With the use of this formula
$$d\omega(X_1, \dots, X_{r+1}) = \sum_{i=1}^{r}(-1)^{i+1}X_i\omega(x_1,\dots,\hat{X}_i,\dots,X_{r+1})+\sum_{i<j}(-1)^{i+j}\omega([X_i,X_j],X_1,\dots,\hat{X}_i,\dots,\hat{X}_j,\dots,X_{r+1}) $$ where the term under $\hat{}$ is removed, I want to get:
$$3d\sigma(X,Y,Z)=-\sigma([X,Y],Z).$$
For the specific case when $X,Y\in V_K(M)$ and $Z\in V(M)$, with $M$ a smooth manifold and $K$ is the characteristic distribution of $\sigma$. And $V_K(M)$ denote all vectors fields that are tangent to $K$.

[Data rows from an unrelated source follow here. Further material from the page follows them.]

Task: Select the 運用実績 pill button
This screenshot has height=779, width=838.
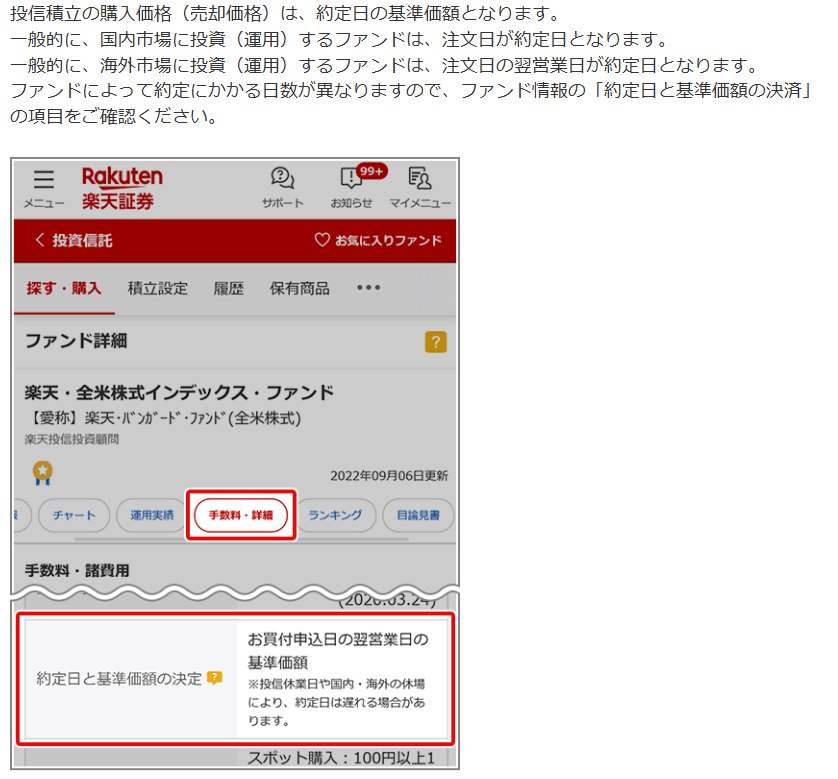Action: coord(150,515)
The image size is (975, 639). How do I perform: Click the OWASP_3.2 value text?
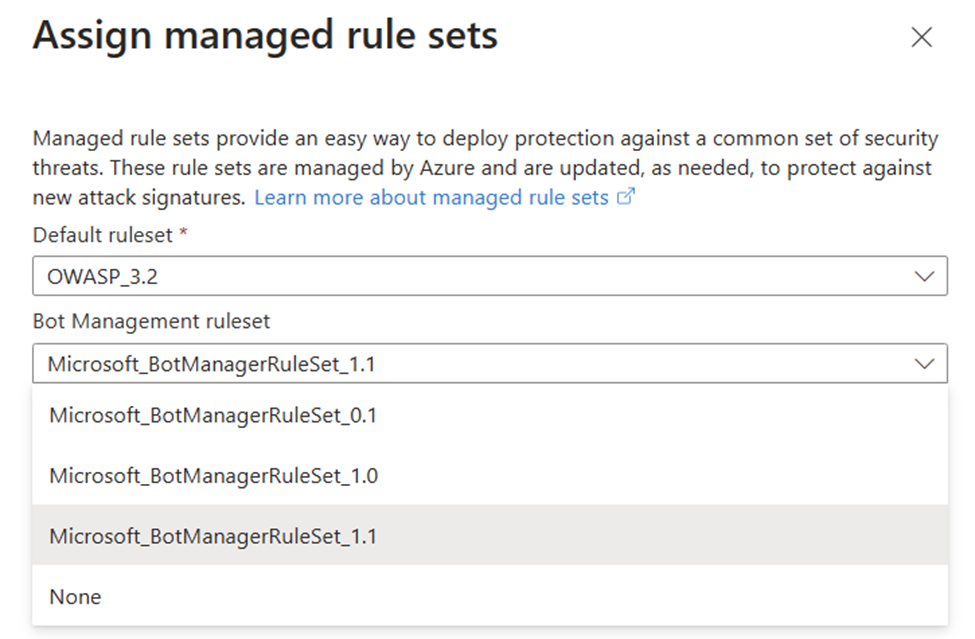coord(102,277)
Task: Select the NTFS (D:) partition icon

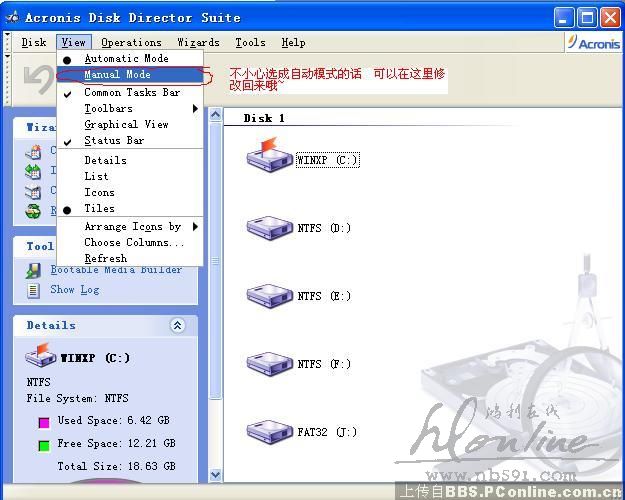Action: (269, 227)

With all the information of the problem, here is what I have done: the only Lie bracket that should remain is $[X,Y]$ as (for some reason) the Lie bracket of a vector field that is tangent to the other field is zero. And the same is true(?) for the two-forms.
This yields
$$3d\sigma(X,Y,Z)=X_3\sigma(X_1,X_2)-\sigma([X_1,X_2],X_3).$$
Obviously I have misunderstood something fundamental with both differential forms and Lie bracket. From this I can at least conclude that I lack the knowledge why a Lie bracket of a vector field tangent to the other field is zero. And why the same two vector fields in a two-form should be zero.
I would be grateful if someone could answer these questions of mine and perhaps guide me towards the correct reasoning for this problem.

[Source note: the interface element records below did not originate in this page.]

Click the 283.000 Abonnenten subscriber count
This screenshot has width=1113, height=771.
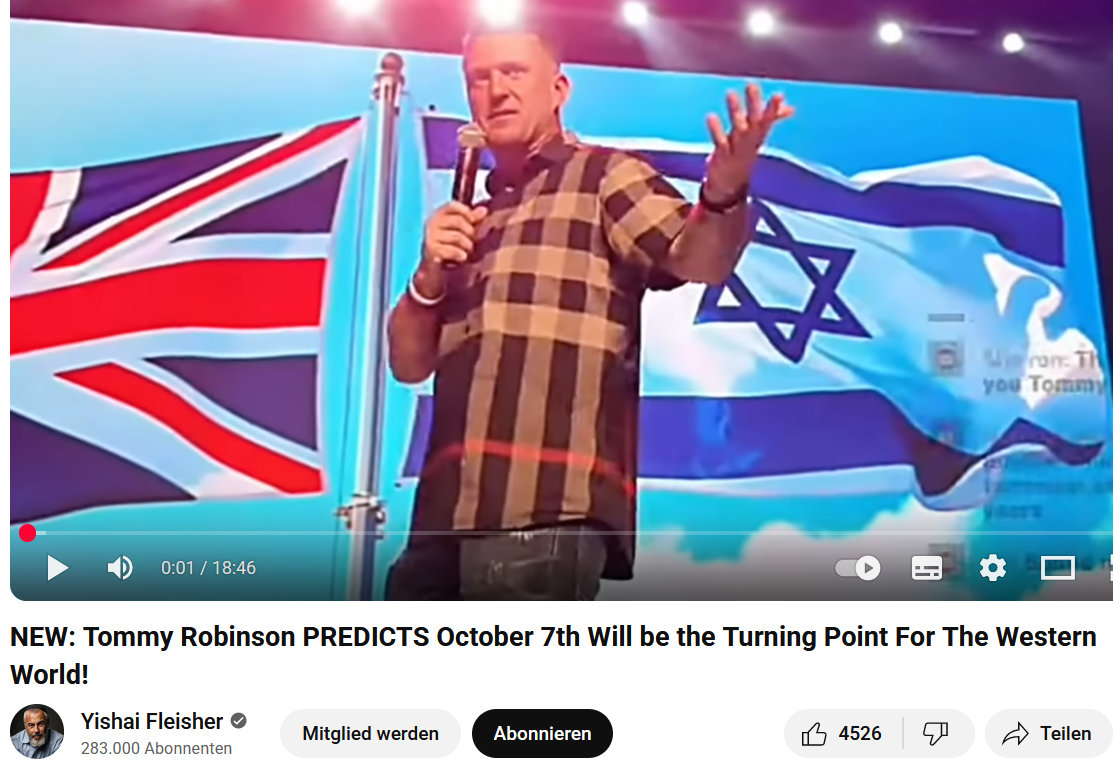pos(156,749)
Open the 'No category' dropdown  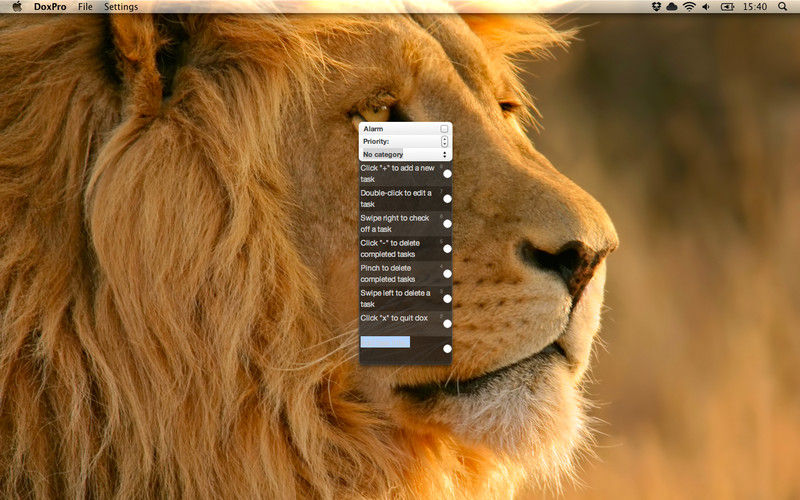[405, 155]
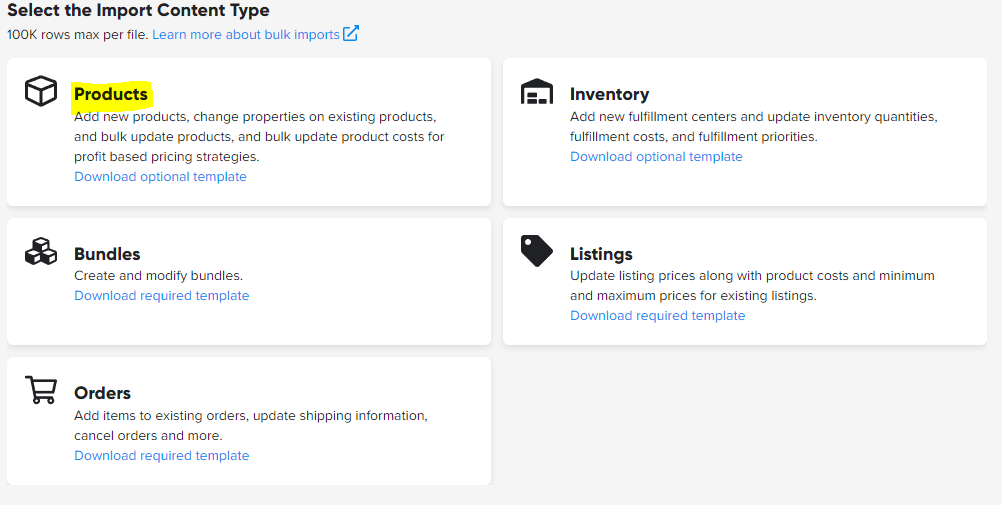
Task: Click the Orders card description text
Action: (250, 425)
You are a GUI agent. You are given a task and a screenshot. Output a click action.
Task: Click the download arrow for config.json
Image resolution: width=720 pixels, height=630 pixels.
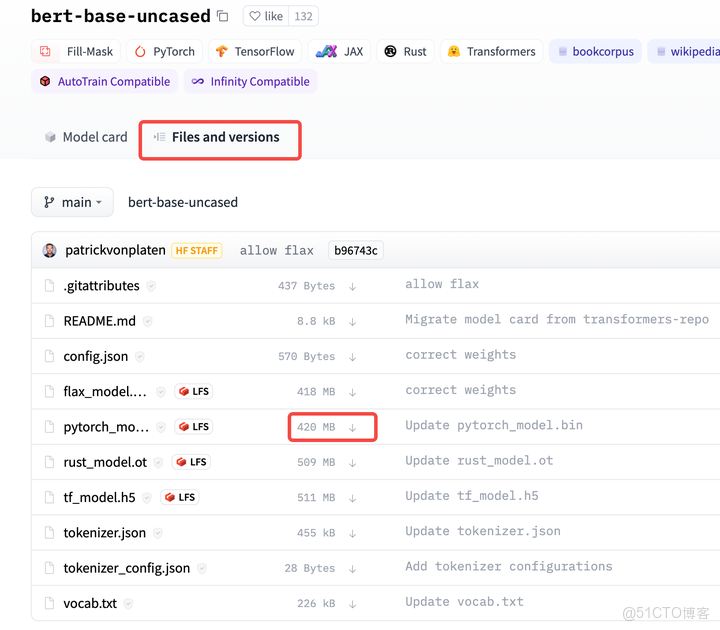pyautogui.click(x=353, y=356)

If $X \in K_M$, then $\iota_X\sigma = 0$, so for any $Z \in V(M)$, $0 = (\iota_X\sigma)(Z) = \sigma(X, Z)$. Also note that $\sigma(Z, X) = -\sigma(X, Z) = 0$. So if $X \in K_M$ appears as either argument of $\sigma$, then that term is zero.
Note that
$$d\sigma(X, Y, Z) = X\sigma(Y, Z) - Y\sigma(X, Z) + Z\sigma(X, Y) - \sigma([X, Y], Z) + \sigma([X, Z], Y) - \sigma([Y, Z], X).$$
As $X, Y \in K_M$, any term in which $X$ or $Y$ appears as an argument is zero. The only term which doesn't is $\sigma([X, Y], Z)$. Therefore, $d\sigma(X, Y, Z) = -\sigma([X, Y], Z)$.
I believe the missing $3$ is due to a different convention for the exterior derivative.
Note that the distribution $K$ is involutive (closed under Lie bracket), and hence integrable, if and only if $d\sigma = 0$.